Aggregation of Antibody-Drug Conjugates: The Light Scattering Toolbox for Screening and Characterization

Significance of the Topic

Antibody–drug conjugates (ADCs) represent a growing class of targeted therapeutics for oncology and other diseases. Their complex structure, featuring antibodies linked to cytotoxic drugs, enhances efficacy but also increases the risk of aggregation. Aggregation can impair safety, efficacy and shelf-life. Light scattering techniques offer versatile, sensitive and label-free methods to screen formulation conditions, monitor stability and characterize aggregate species, supporting robust ADC development.

Objectives and Study Overview

This work presents a comprehensive light scattering toolkit to assess ADC aggregation propensity and characterize aggregates at multiple levels. Key goals include:

• Comparing aggregation onset across different linker chemistries.
• Demonstrating high-throughput screening for thermal and colloidal stability.
• Profiling size and molar mass distributions of native and stressed ADC samples.

Methodology and Instrumentation

Dynamic light scattering (DLS) and multi-angle light scattering (MALS) were integrated with fractionation and plate-based screening:

• High-throughput DLS using the DynaPro® Plate Reader II to measure hydrodynamic radius, polydispersity and aggregation onset temperature (Tonset) via thermal ramps.
• Asymmetric-flow field-flow fractionation (AF-FFF) coupled to Wyatt DAWN® HELEOS® II for size-based separation without stationary phase artifacts.
• Static MALS detection to derive absolute molar mass (Mw) and size distributions from first principles, independent of calibration standards.
• Additional techniques mentioned include composition-gradient MALS (CG-MALS) and phase-analysis light scattering (MP-PALS) for charge and interaction studies.

Main Results and Discussion

DLS screening revealed distinct thermal stability profiles for two ADC variants:

• ADC1 exhibited a higher aggregation onset (Tonset ≈ 63.9 °C) compared to ADC2 (Tonset ≈ 48.6 °C), indicating that linker chemistry critically influences stability.
• ADC2 unfolded and aggregated at lower temperatures, highlighting its increased aggregation propensity.

AF-FFF-MALS fractograms documented:

• Monomeric ADC populations with Mw ~149 kDa in both unstressed and stressed samples.
• Emergence of higher-order oligomeric species (~339 kDa) upon stress, representing a small but detectable fraction of total mass.

Complementary MALS-UV-RI analysis determined drug-antibody ratio (DAR) while quantifying fragment and aggregate fractions.
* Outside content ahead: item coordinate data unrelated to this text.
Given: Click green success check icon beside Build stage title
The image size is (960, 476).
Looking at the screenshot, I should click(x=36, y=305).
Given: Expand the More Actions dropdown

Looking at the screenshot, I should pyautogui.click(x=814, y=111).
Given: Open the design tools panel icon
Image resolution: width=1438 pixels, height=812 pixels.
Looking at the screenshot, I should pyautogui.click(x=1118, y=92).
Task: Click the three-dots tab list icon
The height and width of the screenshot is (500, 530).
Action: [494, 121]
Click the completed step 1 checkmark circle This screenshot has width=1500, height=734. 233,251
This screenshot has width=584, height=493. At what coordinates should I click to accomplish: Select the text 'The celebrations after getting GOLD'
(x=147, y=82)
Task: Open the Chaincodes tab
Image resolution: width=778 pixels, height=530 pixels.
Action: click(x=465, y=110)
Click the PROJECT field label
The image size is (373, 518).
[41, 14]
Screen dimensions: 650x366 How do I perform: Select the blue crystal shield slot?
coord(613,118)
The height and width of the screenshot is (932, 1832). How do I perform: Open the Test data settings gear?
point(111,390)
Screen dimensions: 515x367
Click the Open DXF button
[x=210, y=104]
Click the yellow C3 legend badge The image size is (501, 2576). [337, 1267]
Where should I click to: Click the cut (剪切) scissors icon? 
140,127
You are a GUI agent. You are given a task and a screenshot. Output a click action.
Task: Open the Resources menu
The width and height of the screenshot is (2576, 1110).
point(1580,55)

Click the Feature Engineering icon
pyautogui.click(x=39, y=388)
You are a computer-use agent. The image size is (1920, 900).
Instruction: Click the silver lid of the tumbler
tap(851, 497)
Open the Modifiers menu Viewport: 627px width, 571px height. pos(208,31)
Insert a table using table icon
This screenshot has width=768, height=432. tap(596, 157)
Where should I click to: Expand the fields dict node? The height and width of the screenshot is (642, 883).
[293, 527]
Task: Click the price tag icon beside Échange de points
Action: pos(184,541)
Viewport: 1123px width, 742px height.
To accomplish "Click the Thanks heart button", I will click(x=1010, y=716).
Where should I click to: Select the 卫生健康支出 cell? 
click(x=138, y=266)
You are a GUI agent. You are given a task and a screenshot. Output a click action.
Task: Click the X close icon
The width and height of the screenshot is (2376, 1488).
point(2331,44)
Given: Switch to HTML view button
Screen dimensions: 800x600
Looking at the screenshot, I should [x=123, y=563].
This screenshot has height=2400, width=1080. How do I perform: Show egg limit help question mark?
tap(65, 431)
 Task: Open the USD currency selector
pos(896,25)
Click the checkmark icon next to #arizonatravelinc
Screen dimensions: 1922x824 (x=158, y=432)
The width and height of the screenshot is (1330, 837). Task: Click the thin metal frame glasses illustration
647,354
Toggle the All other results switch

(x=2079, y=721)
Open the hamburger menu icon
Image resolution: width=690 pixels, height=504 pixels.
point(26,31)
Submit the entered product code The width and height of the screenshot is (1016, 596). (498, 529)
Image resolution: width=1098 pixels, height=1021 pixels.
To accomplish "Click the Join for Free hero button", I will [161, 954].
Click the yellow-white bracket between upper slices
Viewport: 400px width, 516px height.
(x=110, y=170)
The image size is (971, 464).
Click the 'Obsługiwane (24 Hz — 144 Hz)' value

The combination of techniques enabled high-resolution mapping of size, mass and aggregation pathways.

Benefits and Practical Applications of the Method

The integrated light scattering approach offers:

• Rapid, high-throughput screening of formulation and linker chemistry to minimize aggregation risk.
• Absolute molar mass determination without column calibration, enhancing reproducibility.
• Sensitive detection of low-abundance aggregates, critical for early stability assessment.
• Actionable data for formulation scientists to optimize ADC design and storage conditions.

Future Trends and Applications

Advances likely to enhance ADC characterization include:

• Integration of AI-driven data analysis for real-time aggregation risk prediction.
• Expansion of CG-MALS and MP-PALS for detailed interaction and charge profiling.
• Automation of fractionation and plate-based assays for end-to-end ADC screening pipelines.
• Miniaturization and multiplexing to accelerate early-stage linker and payload screening.

Conclusion

The light scattering toolbox, combining high-throughput DLS, AF-FFF-MALS and complementary detectors, provides a powerful platform for ADC aggregation screening and aggregate characterization. By elucidating the impact of linker chemistry on stability and enabling rapid, absolute measurements of size and mass, these methods streamline ADC development and support robust, reliable therapeutics.

Reference

• Broomell C., Some D. Aggregation of Antibody-Drug Conjugates: The Light Scattering Toolbox for Screening and Characterization. Wyatt Technology Corporation; 2014.